To Bergson, the difference between a time patterned upon space and time patterned upon duration. He based his whole philosophy on the idea that chronological or clock time is unreal and that reality can be found only in man’s inner sense of duration duree. Duree is a state of constant flow existing within the mind in which the present, past, future are not separate. All states of time flow together, ignoring the unnatural succession which clock time attempts to impose. Internal time is pure duration, which may, in a single moment, contain the experience that gives significance to a lifetime.
Marcel Proust was strongly influenced by Bergson in his youth; Bergson was then more popular than any other French philosopher before or since his time. Proust agreed with Bergson that real time is not that which is imposed upon man by space, but that which lives within his mind.
Proust’s writing puts emphasis on instants of recall, the central theme of all his novels; the past is rediscovered by interrupting Bergson’s duree. Thus, in Proust’s novels can be found a restatement of Bergson’s theory of duration as well as Bergson’s theory of the unity of the self achieved through the act of memory. Proust has been called a novelist of multiple time, dwelling on involuntary memory, which gives past persons and scenes a symbolic depth they never had before. A section from Remembrance of Things Past shows Proust’s emphasis on memory as a method of interrupting time flux.

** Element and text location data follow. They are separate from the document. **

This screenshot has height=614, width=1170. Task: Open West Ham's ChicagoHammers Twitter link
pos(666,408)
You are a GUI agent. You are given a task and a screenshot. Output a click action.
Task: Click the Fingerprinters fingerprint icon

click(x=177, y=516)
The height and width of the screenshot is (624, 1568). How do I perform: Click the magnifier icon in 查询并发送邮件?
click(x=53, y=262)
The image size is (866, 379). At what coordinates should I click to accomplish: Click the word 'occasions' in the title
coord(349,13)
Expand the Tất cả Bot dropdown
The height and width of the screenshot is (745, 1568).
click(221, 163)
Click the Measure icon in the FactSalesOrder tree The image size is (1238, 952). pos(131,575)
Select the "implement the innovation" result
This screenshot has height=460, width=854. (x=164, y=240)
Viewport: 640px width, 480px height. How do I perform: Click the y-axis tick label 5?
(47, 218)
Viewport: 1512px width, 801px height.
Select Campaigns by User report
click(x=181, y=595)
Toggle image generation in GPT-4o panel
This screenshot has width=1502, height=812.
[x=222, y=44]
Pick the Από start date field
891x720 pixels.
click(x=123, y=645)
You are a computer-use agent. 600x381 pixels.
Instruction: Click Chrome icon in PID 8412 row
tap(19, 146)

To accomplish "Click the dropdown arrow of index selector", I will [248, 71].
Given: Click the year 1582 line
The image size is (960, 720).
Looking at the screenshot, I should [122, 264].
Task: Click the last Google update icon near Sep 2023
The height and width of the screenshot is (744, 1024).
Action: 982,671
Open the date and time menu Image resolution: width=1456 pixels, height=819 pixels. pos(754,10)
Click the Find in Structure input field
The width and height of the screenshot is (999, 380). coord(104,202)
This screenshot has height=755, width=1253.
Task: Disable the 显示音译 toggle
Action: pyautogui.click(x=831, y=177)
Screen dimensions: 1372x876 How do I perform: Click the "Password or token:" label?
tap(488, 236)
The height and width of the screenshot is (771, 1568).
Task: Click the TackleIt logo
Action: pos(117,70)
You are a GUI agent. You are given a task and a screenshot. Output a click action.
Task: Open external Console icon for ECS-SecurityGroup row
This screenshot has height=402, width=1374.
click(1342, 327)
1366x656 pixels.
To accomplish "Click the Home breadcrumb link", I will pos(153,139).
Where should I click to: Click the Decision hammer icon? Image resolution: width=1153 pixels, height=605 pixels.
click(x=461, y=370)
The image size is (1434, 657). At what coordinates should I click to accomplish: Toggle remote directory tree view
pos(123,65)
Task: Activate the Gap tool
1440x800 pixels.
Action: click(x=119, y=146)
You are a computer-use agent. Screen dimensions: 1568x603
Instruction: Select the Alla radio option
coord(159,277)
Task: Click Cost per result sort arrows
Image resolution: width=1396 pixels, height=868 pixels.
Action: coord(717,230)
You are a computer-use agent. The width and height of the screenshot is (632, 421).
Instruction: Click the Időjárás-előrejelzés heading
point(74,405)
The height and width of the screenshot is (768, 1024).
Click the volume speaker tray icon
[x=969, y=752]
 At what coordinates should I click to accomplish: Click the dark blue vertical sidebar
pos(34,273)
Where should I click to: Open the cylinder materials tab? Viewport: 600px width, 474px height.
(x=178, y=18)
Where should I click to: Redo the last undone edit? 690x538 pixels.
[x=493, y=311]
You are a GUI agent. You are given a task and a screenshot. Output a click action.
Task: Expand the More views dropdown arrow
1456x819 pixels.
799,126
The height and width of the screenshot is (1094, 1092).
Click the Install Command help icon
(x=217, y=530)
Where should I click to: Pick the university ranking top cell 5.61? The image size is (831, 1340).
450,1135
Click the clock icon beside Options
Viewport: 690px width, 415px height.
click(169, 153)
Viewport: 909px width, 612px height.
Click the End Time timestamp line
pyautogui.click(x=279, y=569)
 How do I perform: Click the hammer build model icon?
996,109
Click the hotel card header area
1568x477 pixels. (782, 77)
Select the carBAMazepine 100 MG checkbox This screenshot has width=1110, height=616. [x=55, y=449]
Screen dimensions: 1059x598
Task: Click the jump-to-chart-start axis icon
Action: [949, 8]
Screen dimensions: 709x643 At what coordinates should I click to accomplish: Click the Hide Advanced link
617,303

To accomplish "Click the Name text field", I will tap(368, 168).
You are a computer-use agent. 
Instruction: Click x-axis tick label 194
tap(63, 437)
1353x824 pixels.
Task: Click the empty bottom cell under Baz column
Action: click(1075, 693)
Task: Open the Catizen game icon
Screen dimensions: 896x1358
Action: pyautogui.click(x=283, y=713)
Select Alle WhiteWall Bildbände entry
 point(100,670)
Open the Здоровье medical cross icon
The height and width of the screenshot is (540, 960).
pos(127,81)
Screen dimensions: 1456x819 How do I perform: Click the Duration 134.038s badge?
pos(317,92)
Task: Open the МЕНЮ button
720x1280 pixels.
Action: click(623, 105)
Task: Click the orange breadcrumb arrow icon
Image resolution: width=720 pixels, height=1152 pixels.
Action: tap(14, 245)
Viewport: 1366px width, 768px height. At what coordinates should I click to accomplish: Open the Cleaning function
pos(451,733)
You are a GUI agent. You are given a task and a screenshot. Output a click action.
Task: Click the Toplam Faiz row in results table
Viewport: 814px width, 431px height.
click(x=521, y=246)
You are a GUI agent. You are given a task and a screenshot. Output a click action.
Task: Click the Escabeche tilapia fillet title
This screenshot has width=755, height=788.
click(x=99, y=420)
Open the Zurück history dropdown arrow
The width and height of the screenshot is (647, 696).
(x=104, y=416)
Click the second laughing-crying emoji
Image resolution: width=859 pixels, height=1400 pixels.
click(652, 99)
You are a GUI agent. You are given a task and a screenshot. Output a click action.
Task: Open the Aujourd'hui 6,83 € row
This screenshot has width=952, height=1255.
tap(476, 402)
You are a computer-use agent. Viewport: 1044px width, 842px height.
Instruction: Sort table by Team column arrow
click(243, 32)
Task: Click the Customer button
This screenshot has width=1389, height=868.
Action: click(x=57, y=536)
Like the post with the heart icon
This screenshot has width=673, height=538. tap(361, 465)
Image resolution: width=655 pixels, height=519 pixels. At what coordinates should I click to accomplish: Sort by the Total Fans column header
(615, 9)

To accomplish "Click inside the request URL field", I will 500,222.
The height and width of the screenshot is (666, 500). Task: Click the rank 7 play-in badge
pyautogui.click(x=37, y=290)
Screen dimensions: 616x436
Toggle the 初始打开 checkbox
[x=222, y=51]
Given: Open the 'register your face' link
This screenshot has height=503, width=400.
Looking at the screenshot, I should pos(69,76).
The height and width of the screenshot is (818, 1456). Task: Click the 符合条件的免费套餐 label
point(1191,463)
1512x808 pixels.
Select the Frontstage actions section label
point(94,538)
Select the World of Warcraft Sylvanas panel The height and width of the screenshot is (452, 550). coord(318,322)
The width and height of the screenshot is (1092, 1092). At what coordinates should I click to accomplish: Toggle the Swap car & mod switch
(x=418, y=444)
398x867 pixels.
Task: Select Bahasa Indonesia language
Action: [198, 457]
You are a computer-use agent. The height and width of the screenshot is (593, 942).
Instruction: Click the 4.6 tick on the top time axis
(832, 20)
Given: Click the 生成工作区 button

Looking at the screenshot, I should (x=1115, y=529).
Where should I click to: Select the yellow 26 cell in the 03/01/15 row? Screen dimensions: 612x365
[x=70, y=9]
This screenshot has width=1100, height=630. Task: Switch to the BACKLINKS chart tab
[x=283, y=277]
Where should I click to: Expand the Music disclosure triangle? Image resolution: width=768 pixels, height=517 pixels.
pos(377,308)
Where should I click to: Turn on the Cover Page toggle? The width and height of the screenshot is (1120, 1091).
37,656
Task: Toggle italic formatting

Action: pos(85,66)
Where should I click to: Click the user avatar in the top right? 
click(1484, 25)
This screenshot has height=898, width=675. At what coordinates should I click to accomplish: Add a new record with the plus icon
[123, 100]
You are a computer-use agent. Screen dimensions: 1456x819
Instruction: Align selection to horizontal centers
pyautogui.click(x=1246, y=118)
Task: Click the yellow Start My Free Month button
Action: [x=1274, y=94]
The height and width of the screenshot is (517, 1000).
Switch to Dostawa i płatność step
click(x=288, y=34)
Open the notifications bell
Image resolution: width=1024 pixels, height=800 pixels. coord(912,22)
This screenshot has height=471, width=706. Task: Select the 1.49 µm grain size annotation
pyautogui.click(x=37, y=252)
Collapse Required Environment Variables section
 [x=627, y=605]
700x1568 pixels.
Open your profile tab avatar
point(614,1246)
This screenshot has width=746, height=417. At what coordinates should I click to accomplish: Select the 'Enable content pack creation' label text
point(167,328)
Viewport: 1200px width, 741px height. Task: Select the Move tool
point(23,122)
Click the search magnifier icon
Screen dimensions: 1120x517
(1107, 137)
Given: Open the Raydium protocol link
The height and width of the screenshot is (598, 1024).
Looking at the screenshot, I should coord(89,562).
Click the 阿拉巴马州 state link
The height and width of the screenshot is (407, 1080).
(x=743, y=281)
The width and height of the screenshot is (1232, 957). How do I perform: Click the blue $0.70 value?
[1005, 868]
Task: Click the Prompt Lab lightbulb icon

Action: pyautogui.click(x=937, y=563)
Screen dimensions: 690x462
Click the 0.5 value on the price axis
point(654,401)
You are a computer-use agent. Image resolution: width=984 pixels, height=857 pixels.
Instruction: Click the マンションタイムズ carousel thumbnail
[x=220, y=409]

By the way, Heidegger concentrates on existential or historical time: time as the span of my life, rather than the indefinitely stretching medium measurable by clocks or planetary motions. The span of an individual’s life follows a personal time; he is aware of the end of his time, time death and also its beginning. A great responsibility is implied because the individual is made aware of his potentialities during his allotment of time.